▶ [Problem description]: Considering every line below, count those with the word "height" and give only the result.

▶ [Dataset records]:
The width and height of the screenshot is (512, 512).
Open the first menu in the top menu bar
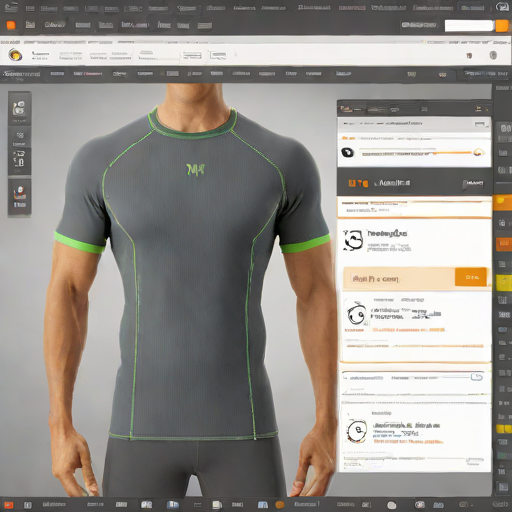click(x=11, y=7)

...

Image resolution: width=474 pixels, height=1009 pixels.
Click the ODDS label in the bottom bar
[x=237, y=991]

---

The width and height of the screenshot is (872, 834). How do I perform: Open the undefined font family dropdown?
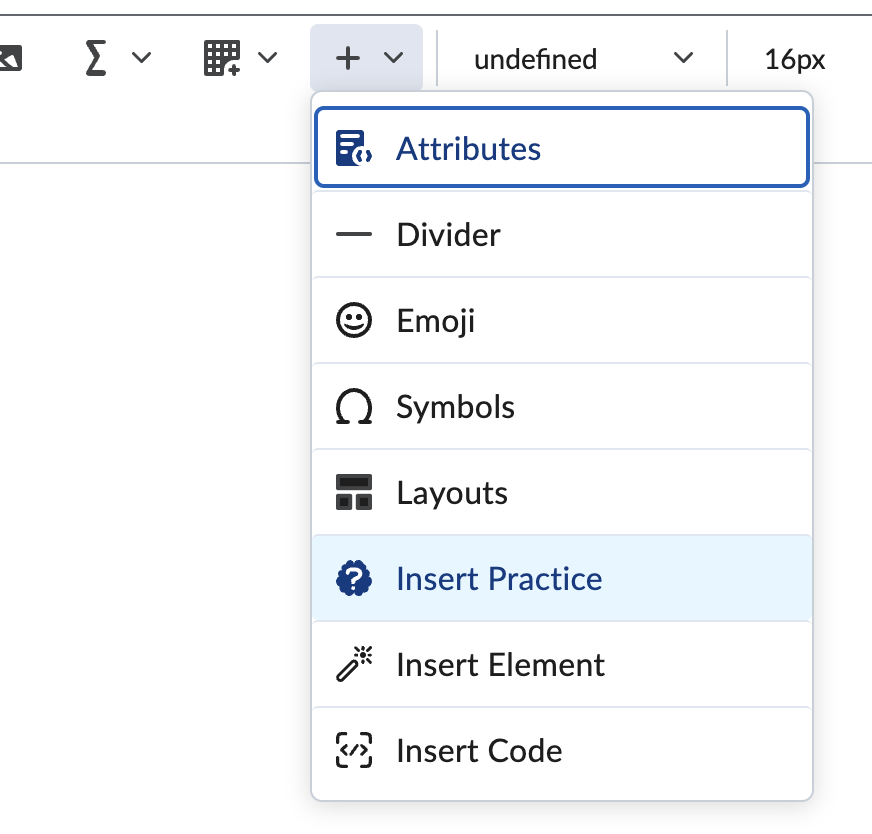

▶ [Solution to this problem]: 3